> [Document text]
== == ==

I kept the weight off for the remainder of 2010, all of 2011 and most of 2012. During this time I placed all of my happiness into other people’s hands. I felt if I wasn’t receiving accolades for my successful weight loss or the way I looked then I wasn’t doing something right. I felt like I must look horrible if someone wasn’t saying something about it. I was obsessed with the number on the scale and in my clothes. Instead of focusing on the fact that I was the healthiest I had ever been. I was physically fit and eating clean. I was wearing size small and single digit pant sizes.

(I used this as a before and after reminder.)
Towards the end of summer in 2012 things had settled down in other areas of my life and I seemed to be happier there. I changed jobs at work and home life seemed smooth. I started to gain some weight unexpectedly around this time but attributed it to enjoying summer too much. Then we decided to have another child so I really threw my healthy lifestyle to the wind.

== == ==

> [Data supplied]
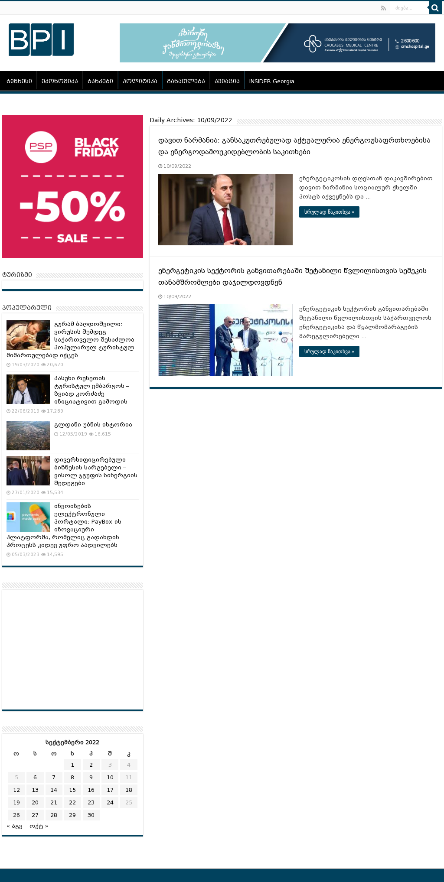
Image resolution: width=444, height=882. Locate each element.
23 (91, 802)
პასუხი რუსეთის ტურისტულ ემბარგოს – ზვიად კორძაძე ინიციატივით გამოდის (91, 389)
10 (110, 777)
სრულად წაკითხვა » (329, 212)
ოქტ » (39, 826)
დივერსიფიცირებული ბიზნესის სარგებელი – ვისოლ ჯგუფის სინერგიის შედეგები (95, 471)
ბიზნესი (19, 81)
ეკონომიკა (60, 81)
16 (91, 790)
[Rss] (383, 8)
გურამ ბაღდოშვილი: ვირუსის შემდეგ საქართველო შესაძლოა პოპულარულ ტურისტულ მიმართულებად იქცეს (70, 339)
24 (110, 802)
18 (128, 790)
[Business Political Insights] (41, 38)
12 (16, 790)
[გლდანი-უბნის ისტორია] (28, 435)
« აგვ (15, 826)
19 (16, 802)
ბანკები (100, 81)
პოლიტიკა (140, 81)
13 (35, 790)
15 (72, 790)
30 (91, 815)
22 (72, 802)
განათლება (186, 81)
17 (110, 790)
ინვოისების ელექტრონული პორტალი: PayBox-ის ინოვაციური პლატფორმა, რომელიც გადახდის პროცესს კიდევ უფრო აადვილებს (64, 525)
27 (35, 815)
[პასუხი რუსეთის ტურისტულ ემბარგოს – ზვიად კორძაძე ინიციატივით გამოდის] (28, 389)
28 (53, 815)
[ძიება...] (435, 7)
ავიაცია (227, 81)
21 (53, 802)
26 (16, 815)
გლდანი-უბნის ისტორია (93, 424)
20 (35, 802)
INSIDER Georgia (271, 81)
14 (53, 790)
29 (72, 815)
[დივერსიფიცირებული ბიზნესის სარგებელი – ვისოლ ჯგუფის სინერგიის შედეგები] (28, 470)
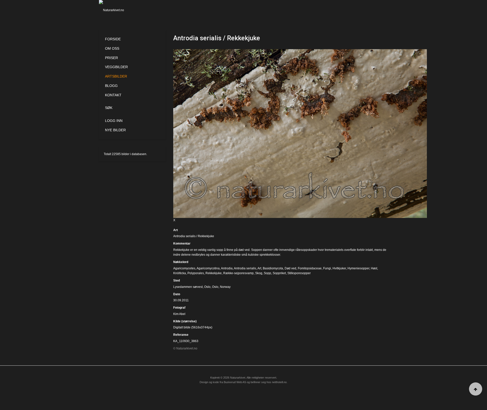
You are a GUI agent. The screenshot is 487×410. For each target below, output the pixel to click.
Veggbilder (116, 67)
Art (175, 230)
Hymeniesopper (358, 268)
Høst (374, 268)
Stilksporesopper (299, 273)
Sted (176, 280)
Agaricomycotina (208, 268)
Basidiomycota (273, 268)
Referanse (180, 335)
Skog (258, 273)
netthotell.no (279, 382)
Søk (108, 108)
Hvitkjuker (339, 268)
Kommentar (181, 243)
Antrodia (227, 268)
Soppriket (279, 273)
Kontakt (113, 95)
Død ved (290, 268)
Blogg (111, 86)
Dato (176, 294)
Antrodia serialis (245, 268)
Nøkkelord (180, 262)
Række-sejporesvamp (238, 273)
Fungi (327, 268)
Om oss (112, 48)
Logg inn (114, 121)
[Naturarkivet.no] (120, 10)
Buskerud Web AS (235, 382)
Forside (113, 39)
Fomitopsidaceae (310, 268)
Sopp (267, 273)
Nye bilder (115, 130)
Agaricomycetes (184, 268)
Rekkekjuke (213, 273)
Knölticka (179, 273)
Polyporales (195, 273)
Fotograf (179, 307)
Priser (111, 58)
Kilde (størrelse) (185, 321)
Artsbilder (116, 76)
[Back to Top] (475, 389)
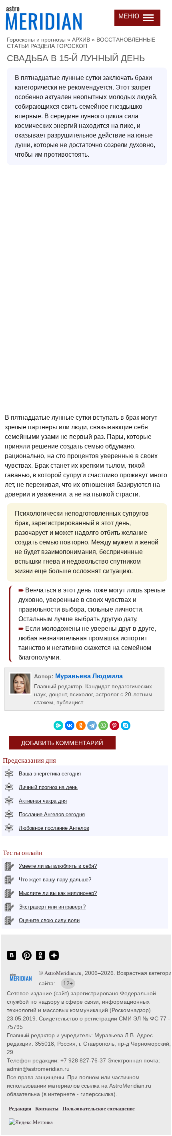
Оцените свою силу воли (49, 920)
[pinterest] (27, 960)
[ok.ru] (40, 960)
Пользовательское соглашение (98, 1109)
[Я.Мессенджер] (58, 725)
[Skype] (125, 725)
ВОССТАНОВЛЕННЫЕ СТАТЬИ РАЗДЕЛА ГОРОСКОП (81, 42)
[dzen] (54, 960)
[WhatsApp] (103, 725)
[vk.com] (12, 960)
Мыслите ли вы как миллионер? (58, 893)
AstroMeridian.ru (63, 973)
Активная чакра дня (43, 801)
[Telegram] (92, 725)
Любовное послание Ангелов (54, 828)
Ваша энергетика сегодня (50, 774)
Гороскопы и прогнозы (36, 39)
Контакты (46, 1109)
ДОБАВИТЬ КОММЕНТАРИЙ (62, 742)
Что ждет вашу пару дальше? (55, 880)
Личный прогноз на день (48, 787)
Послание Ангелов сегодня (52, 814)
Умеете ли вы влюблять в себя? (58, 866)
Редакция (20, 1109)
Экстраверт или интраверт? (52, 907)
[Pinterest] (114, 725)
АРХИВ (81, 39)
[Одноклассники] (81, 725)
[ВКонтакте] (69, 725)
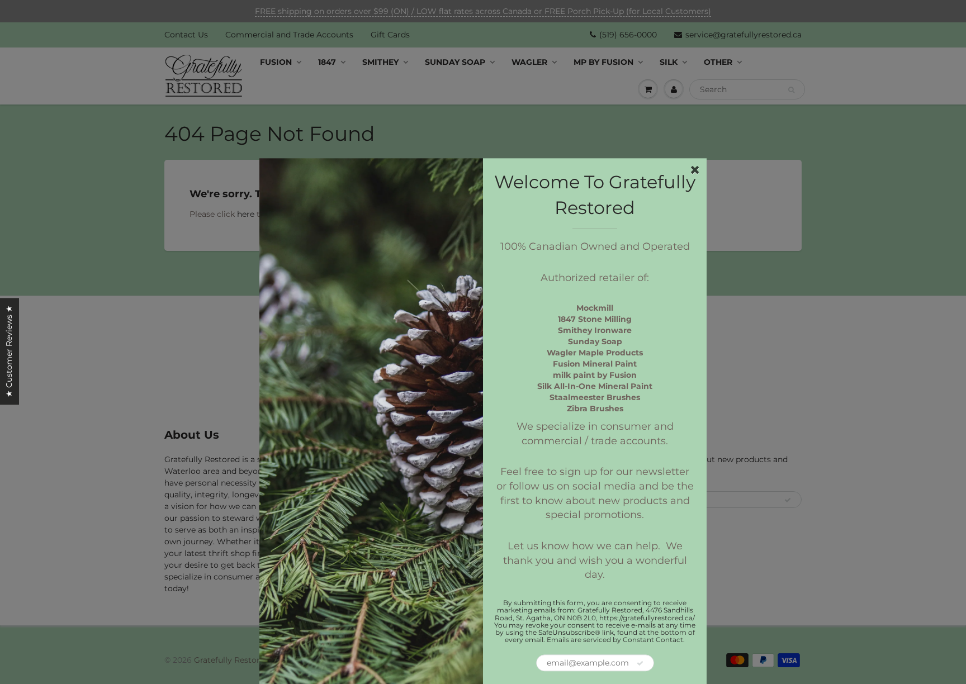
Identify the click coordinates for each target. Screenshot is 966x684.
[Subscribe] (640, 664)
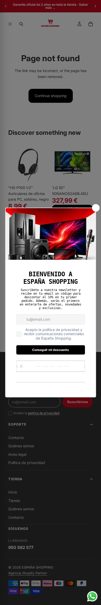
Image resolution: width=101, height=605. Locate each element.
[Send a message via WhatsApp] (92, 596)
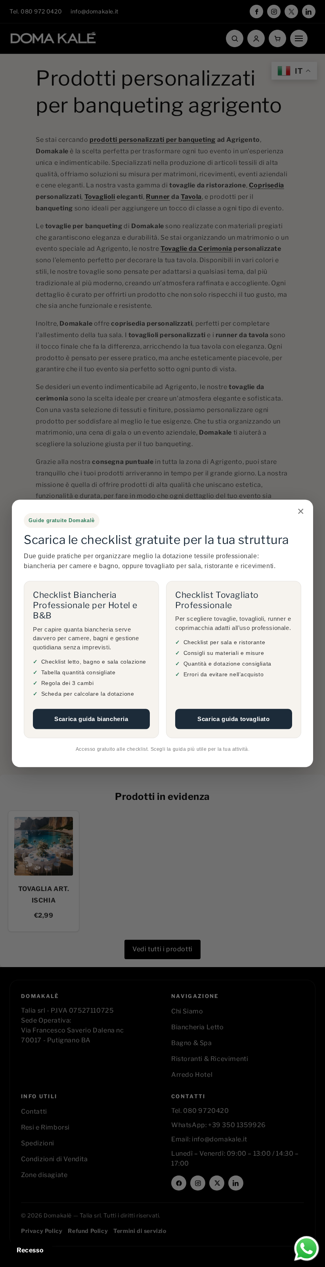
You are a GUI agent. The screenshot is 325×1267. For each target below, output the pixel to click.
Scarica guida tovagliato (233, 719)
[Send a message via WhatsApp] (306, 1248)
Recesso (30, 1250)
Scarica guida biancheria (91, 719)
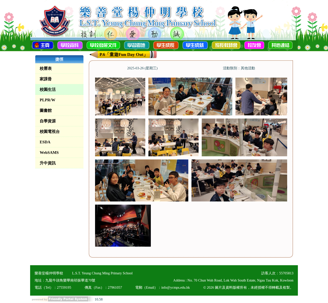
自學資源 (48, 121)
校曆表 (46, 68)
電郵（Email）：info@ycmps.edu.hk (162, 287)
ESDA (45, 142)
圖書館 (46, 110)
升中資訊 (48, 163)
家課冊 (46, 79)
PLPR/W (47, 100)
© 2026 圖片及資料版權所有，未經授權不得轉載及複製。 (248, 287)
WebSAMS (49, 152)
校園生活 (48, 89)
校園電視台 (50, 131)
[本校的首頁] (42, 44)
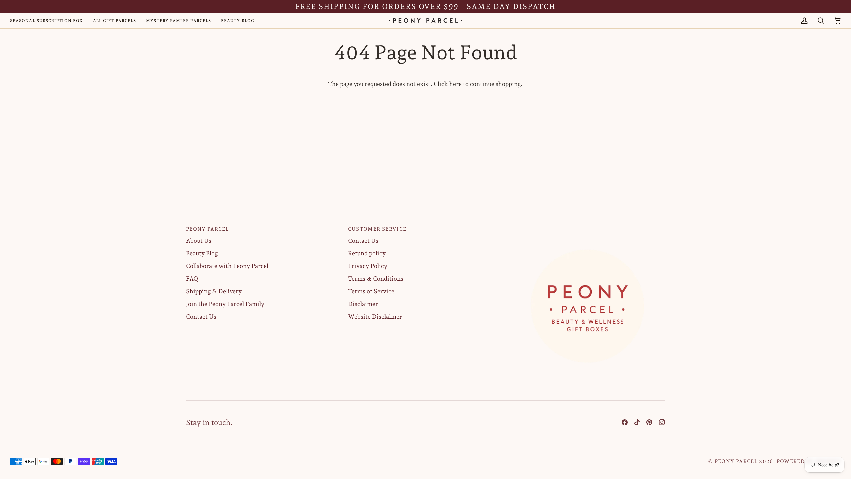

== == ==

> [Required work]
1/ Answer the following from the weight-loss account.
(a) For what period was the weight kept off?
(b) What clothing sizes were being worn during that time?
(c) To what was the unexpected weight gain around the end of summer in 2012 attributed?
2/ Render this sentence from the weight-loss account in Spanish: "I changed jobs at work and home life seemed smooth."
3/ Duplicate the passage of the weight-loss account from "I kept the weight" up to and including "digit pant sizes.".

> [The answers]
1/
(a) The remainder of 2010, all of 2011 and most of 2012.
(b) Size small and single-digit pant sizes.
(c) Enjoying summer too much.

2/ Cambié de puesto en el trabajo y la vida en casa parecía tranquila.

3/
I kept the weight off for the remainder of 2010, all of 2011 and most of 2012. During this time I placed all of my happiness into other people’s hands. I felt if I wasn’t receiving accolades for my successful weight loss or the way I looked then I wasn’t doing something right. I felt like I must look horrible if someone wasn’t saying something about it. I was obsessed with the number on the scale and in my clothes. Instead of focusing on the fact that I was the healthiest I had ever been. I was physically fit and eating clean. I was wearing size small and single digit pant sizes.